Aim of the task: If a line below falls between the line with "This screenshot has" and the line with "Click the message line mentioning bead", or is one of those two, output it exactly; output nothing else and no pictures.

Stored data entries:
================================
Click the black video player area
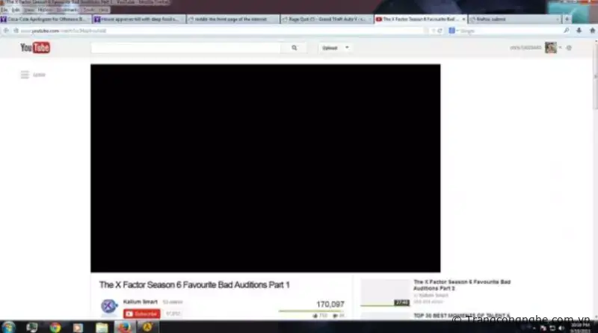The width and height of the screenshot is (598, 333). 265,168
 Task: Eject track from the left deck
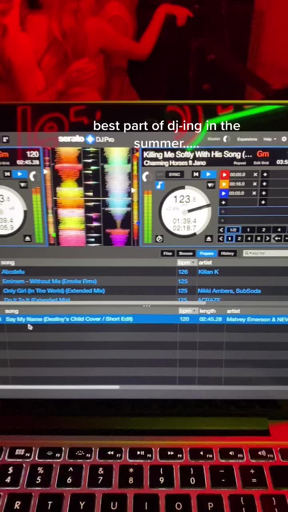coord(28,238)
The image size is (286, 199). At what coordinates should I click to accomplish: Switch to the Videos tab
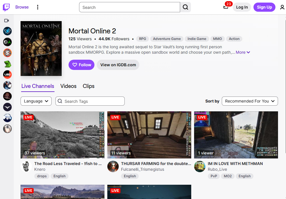pyautogui.click(x=69, y=86)
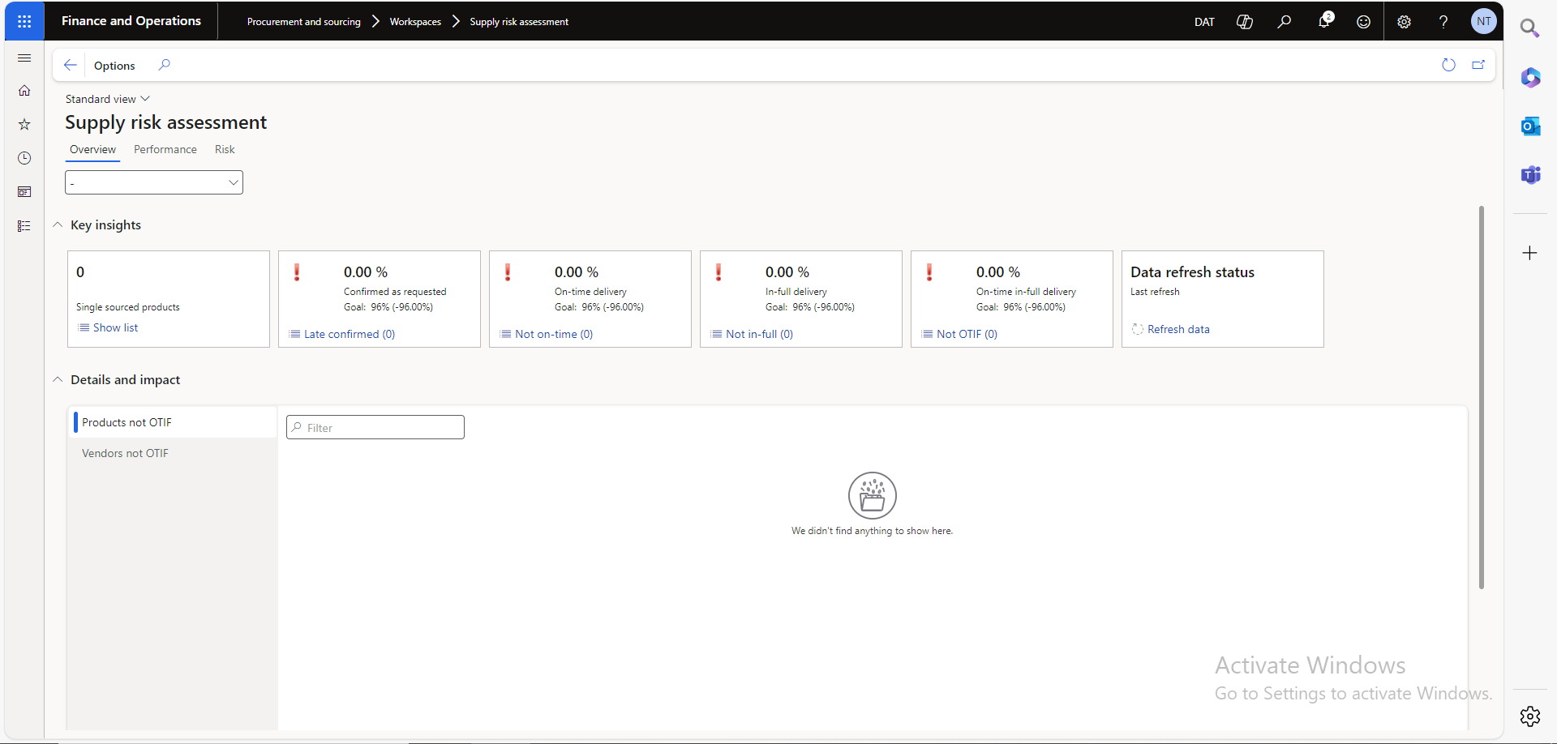Image resolution: width=1557 pixels, height=744 pixels.
Task: Expand the Standard view dropdown
Action: click(x=108, y=99)
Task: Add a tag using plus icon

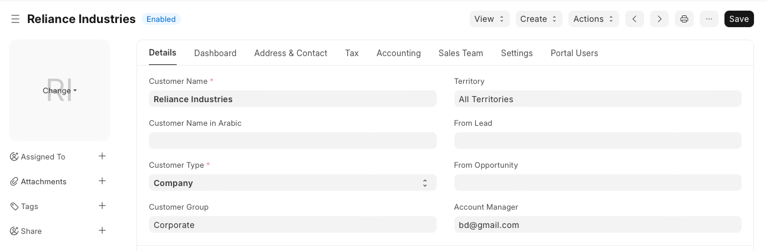Action: [102, 206]
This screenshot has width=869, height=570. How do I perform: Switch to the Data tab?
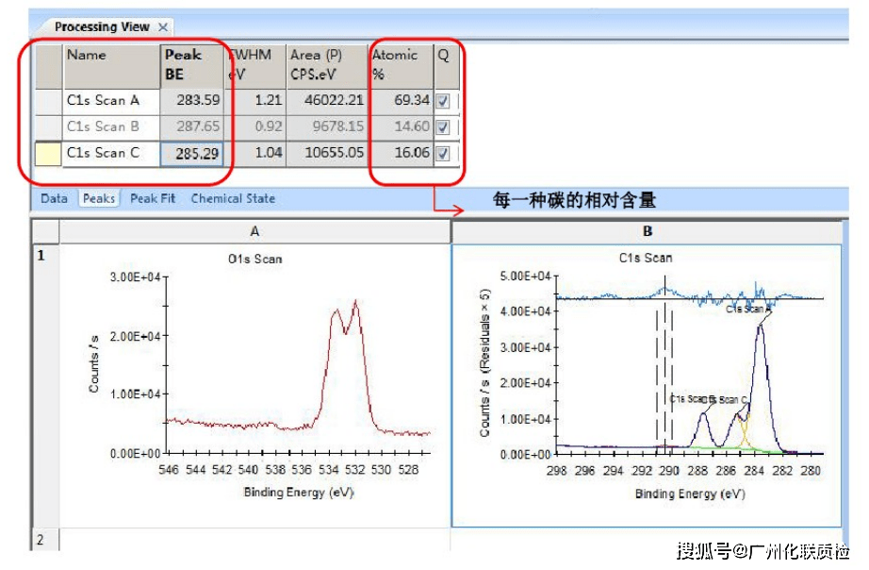pyautogui.click(x=54, y=198)
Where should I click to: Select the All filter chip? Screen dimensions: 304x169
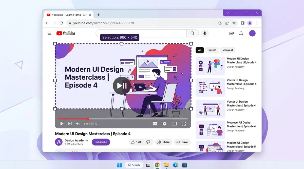click(200, 50)
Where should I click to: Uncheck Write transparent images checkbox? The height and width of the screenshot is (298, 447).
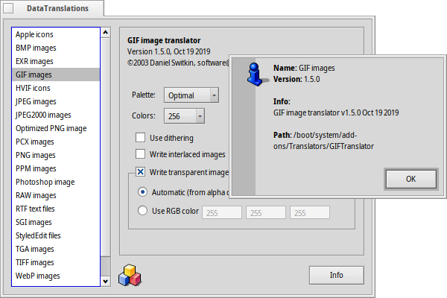pos(140,172)
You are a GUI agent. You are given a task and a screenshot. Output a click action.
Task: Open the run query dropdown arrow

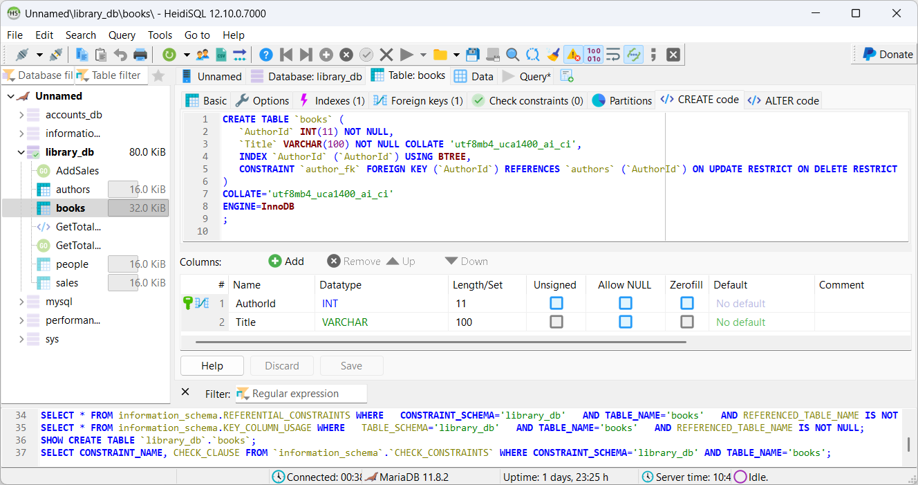coord(423,55)
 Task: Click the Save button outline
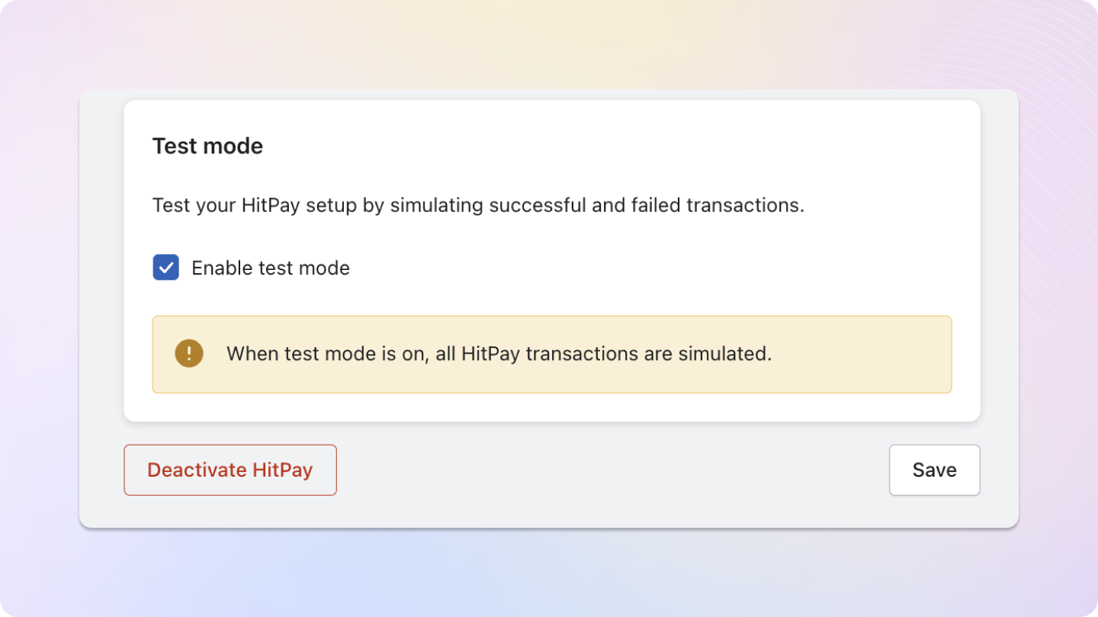pos(934,470)
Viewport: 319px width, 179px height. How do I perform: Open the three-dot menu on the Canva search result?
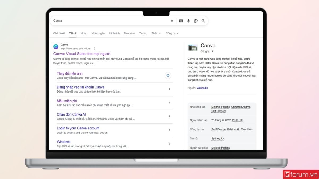click(94, 49)
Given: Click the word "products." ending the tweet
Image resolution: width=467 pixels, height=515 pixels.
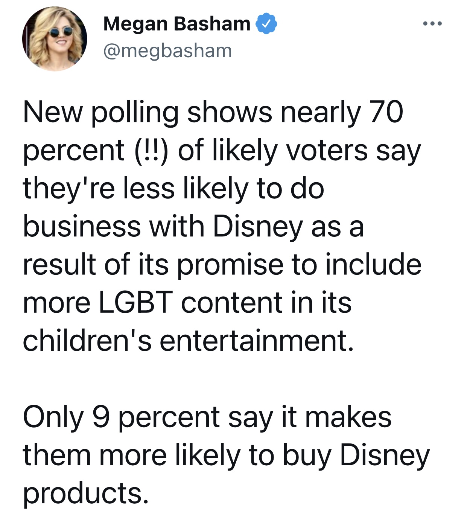Looking at the screenshot, I should tap(86, 493).
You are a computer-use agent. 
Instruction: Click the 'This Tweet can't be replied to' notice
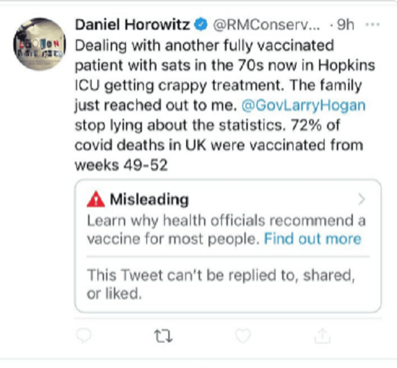(x=220, y=276)
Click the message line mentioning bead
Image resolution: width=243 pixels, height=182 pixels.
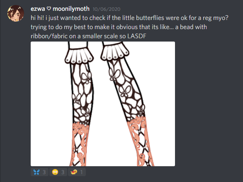[x=119, y=27]

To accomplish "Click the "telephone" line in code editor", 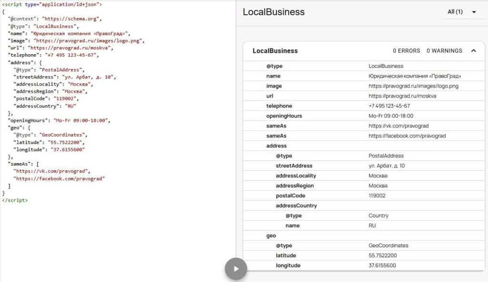I will coord(52,55).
================================
Response to this task:
This screenshot has width=869, height=570. How do I perform: Switch to the Data tab?
pyautogui.click(x=54, y=198)
Where should I click to: Select the All filter chip? Screen dimensions: 304x169
click(200, 50)
Where should I click to: Uncheck Write transparent images checkbox? The height and width of the screenshot is (298, 447).
pos(140,172)
You are a GUI agent. You are given a task and a screenshot. Output a click action.
Task: Open the run query dropdown arrow

coord(423,55)
 Task: Click the Save button outline
pos(934,470)
Viewport: 319px width, 179px height. How do I perform: Open the three-dot menu on the Canva search result?
click(94, 49)
Given: Click the word "products." ending the tweet
Image resolution: width=467 pixels, height=515 pixels.
Looking at the screenshot, I should tap(86, 493).
You are a computer-use agent. 
Instruction: Click the 'This Tweet can't be replied to' notice
(x=220, y=276)
Click the message line mentioning bead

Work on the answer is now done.